Data to examine: Begin

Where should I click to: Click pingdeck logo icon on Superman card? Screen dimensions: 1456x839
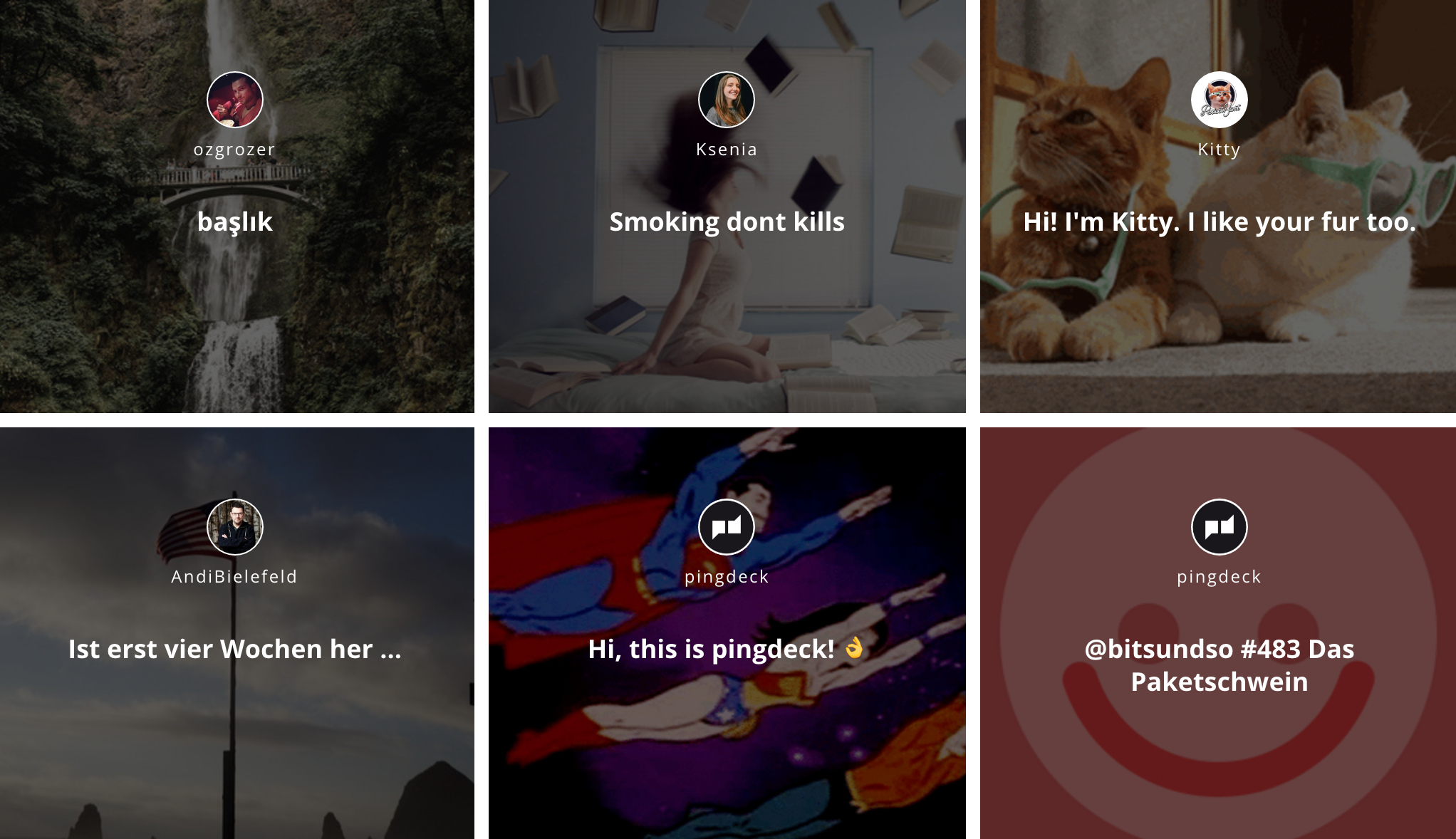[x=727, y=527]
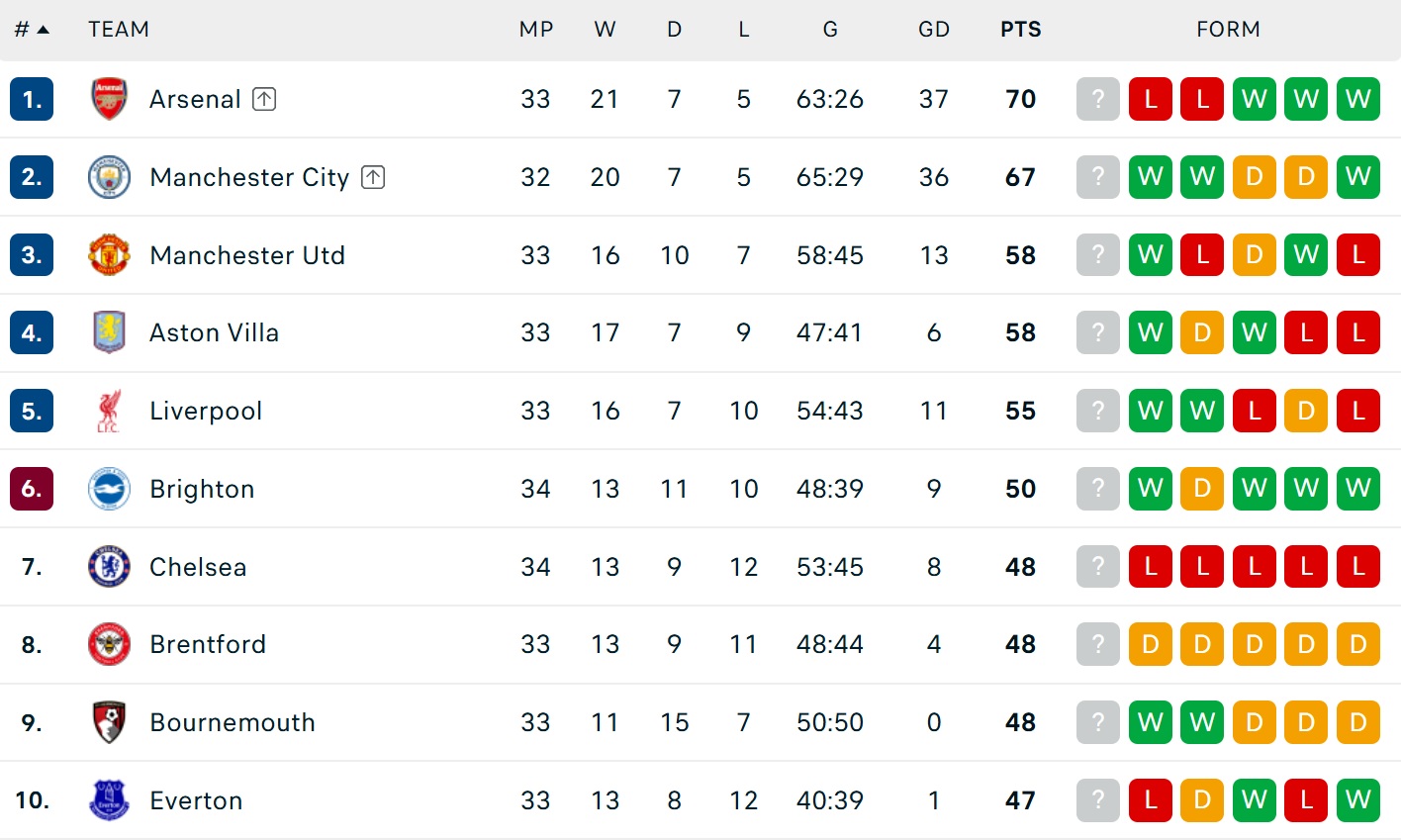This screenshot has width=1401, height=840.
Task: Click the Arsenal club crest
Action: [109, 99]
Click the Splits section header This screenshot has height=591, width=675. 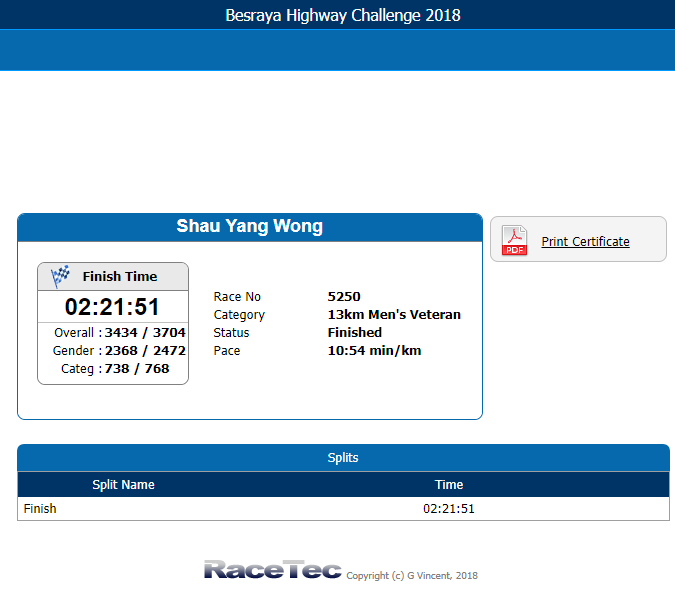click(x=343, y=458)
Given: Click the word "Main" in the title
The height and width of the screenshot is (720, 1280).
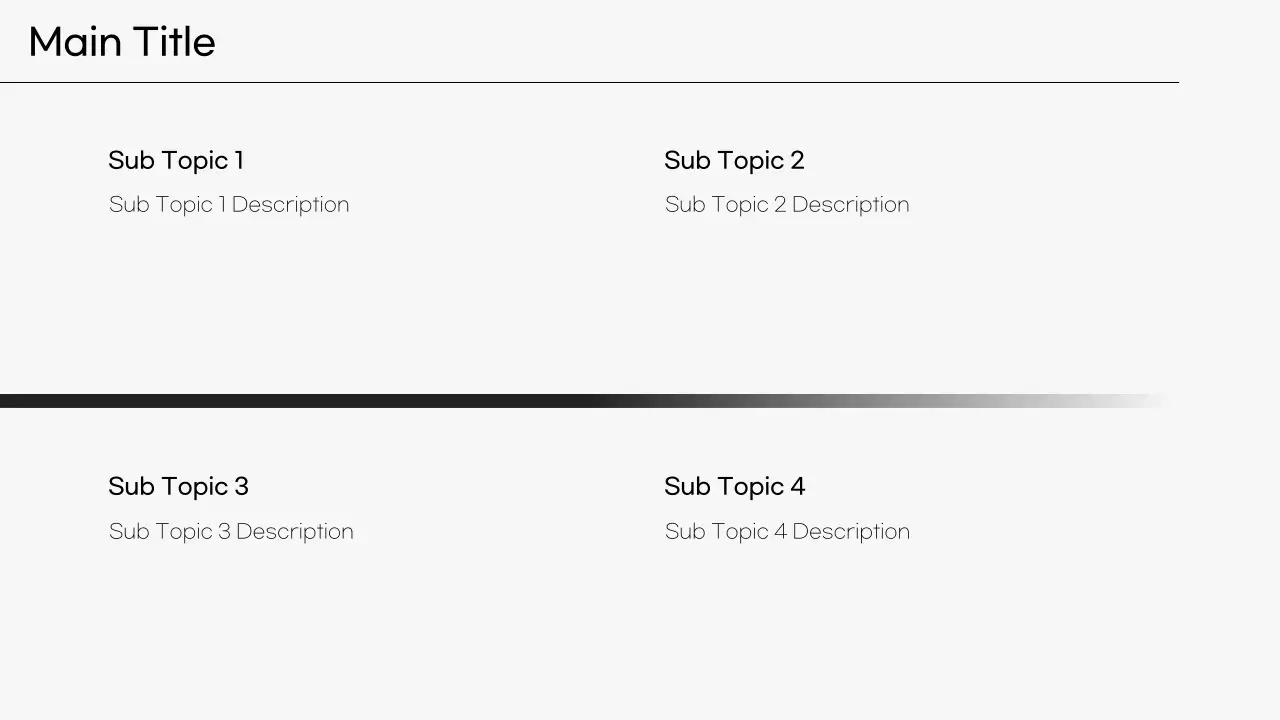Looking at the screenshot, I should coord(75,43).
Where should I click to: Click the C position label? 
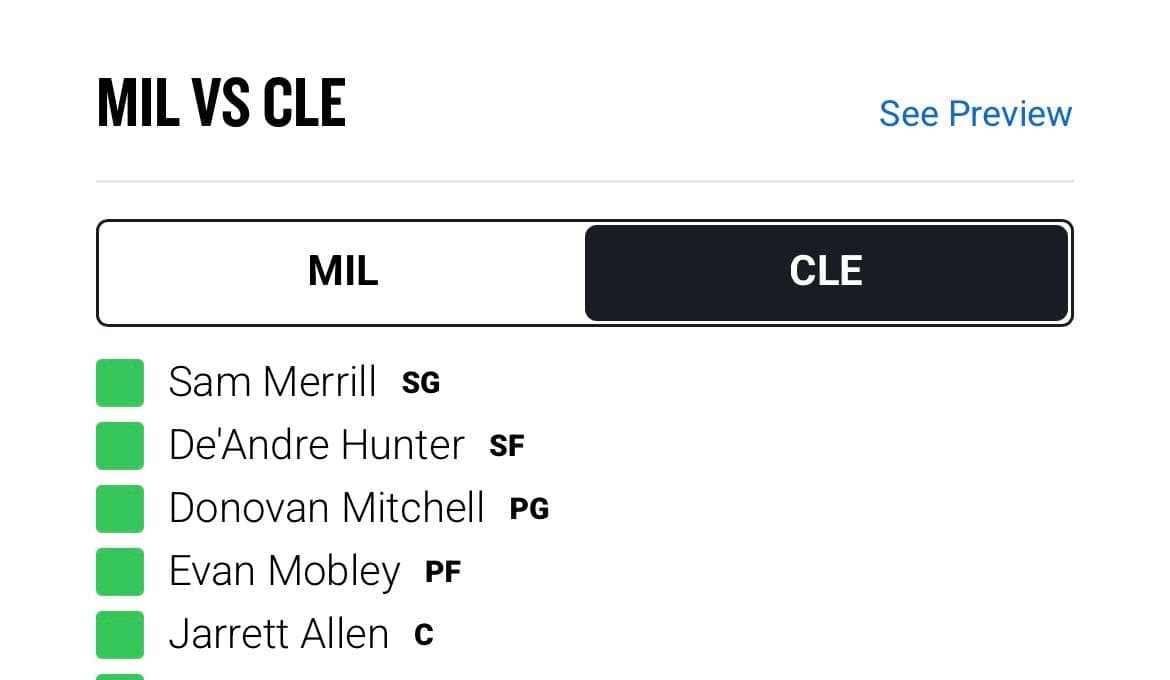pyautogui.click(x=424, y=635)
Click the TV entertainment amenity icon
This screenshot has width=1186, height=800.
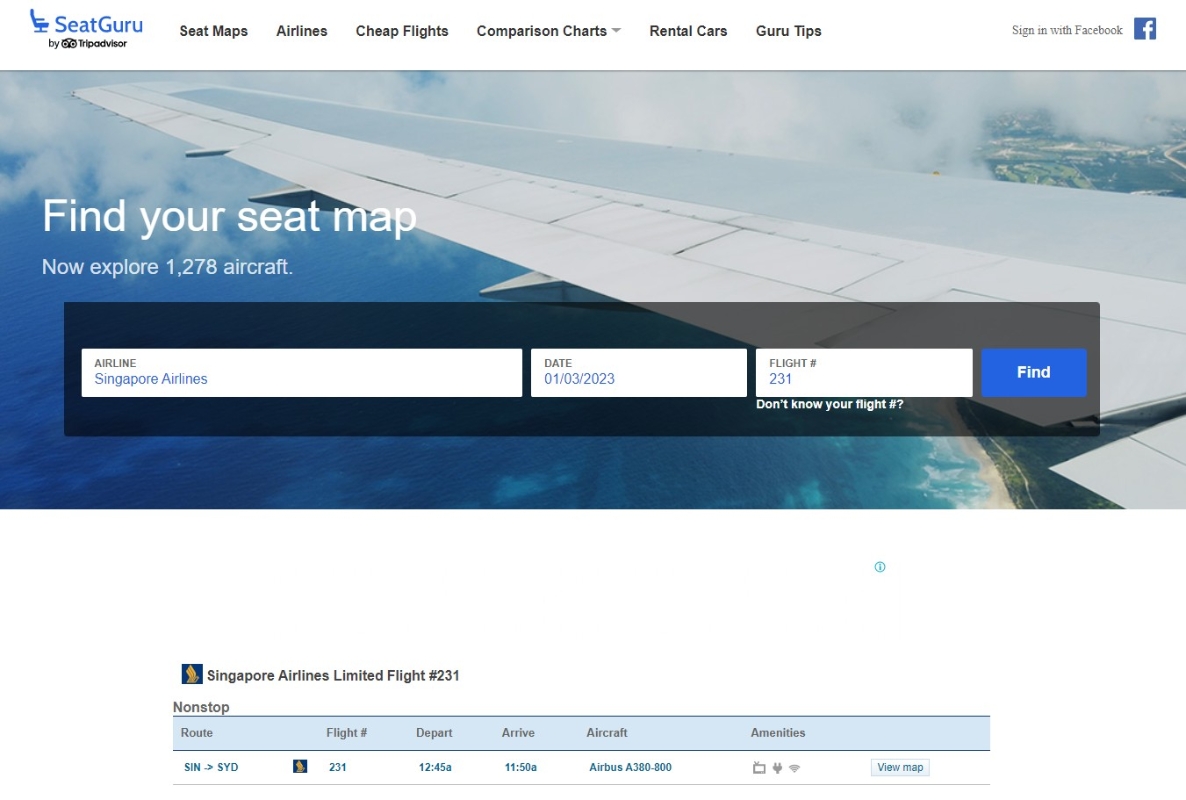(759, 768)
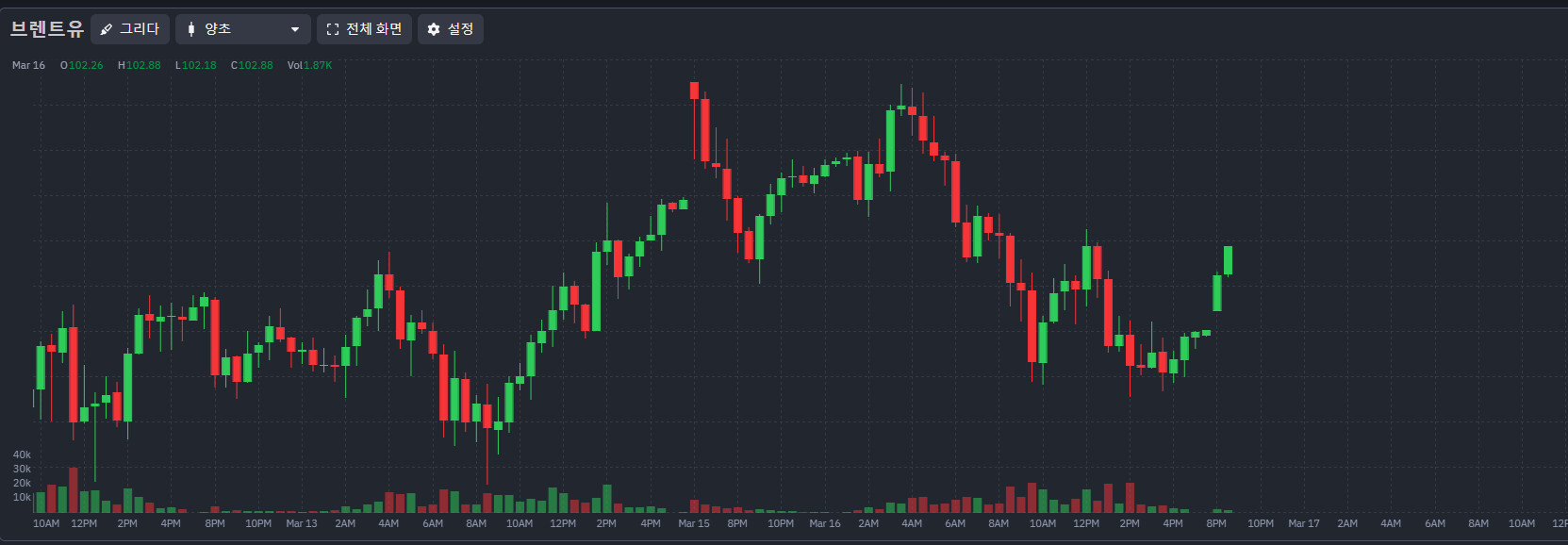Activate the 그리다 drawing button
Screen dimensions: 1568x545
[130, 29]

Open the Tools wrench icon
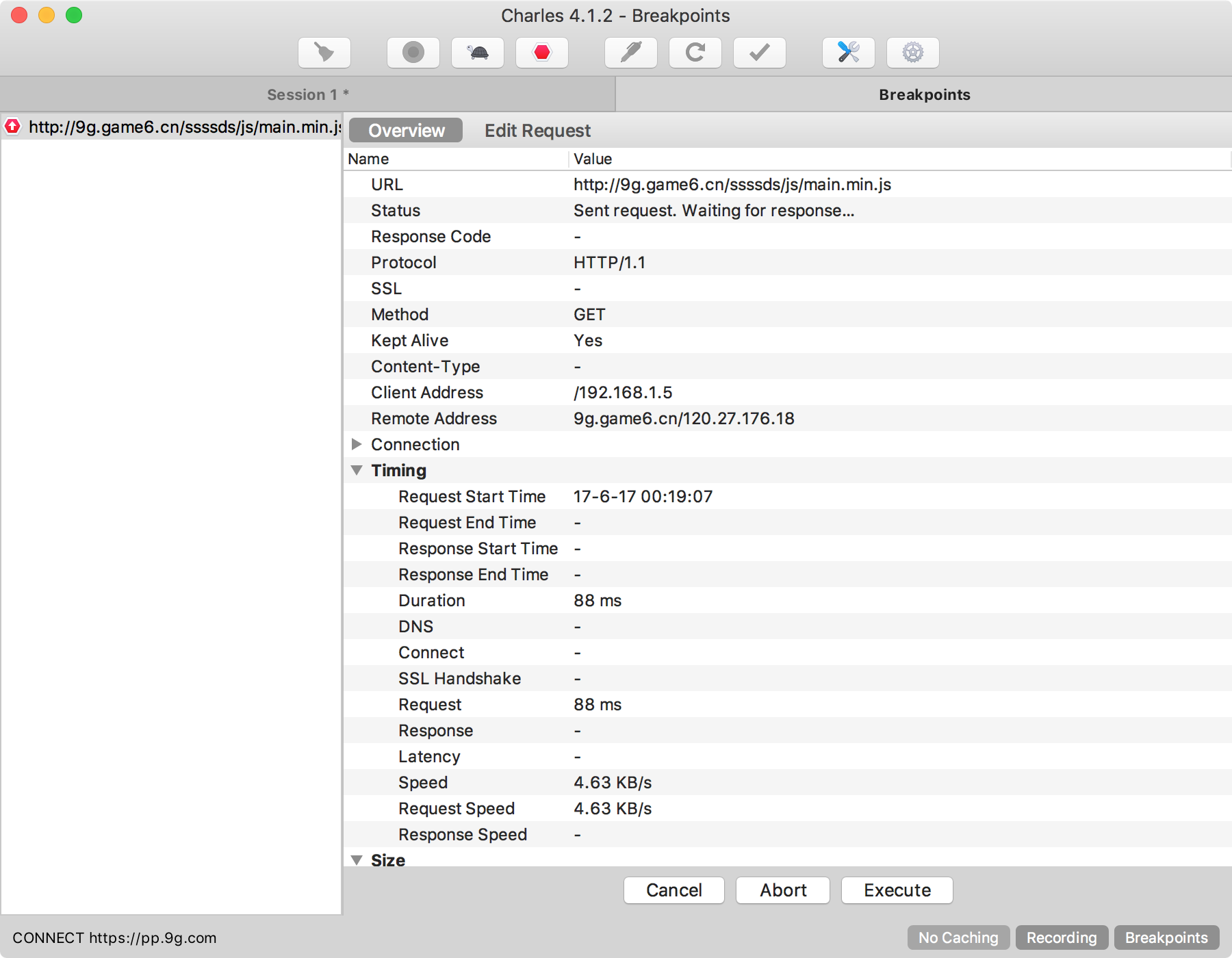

Data to examine: End

- Exercise prompt: Leave out every picture, and write out exactly the lines from the one with "Given: Click the" through the end of the records above, both ends included.

- Result:
Given: Click the word "Main" in the title
The height and width of the screenshot is (720, 1280).
Looking at the screenshot, I should coord(75,43).
Where should I click to: Click the C position label? 
pyautogui.click(x=424, y=635)
Click the TV entertainment amenity icon
This screenshot has width=1186, height=800.
(759, 768)
Activate the 그리다 drawing button
Screen dimensions: 1568x545
[130, 29]

Open the Tools wrench icon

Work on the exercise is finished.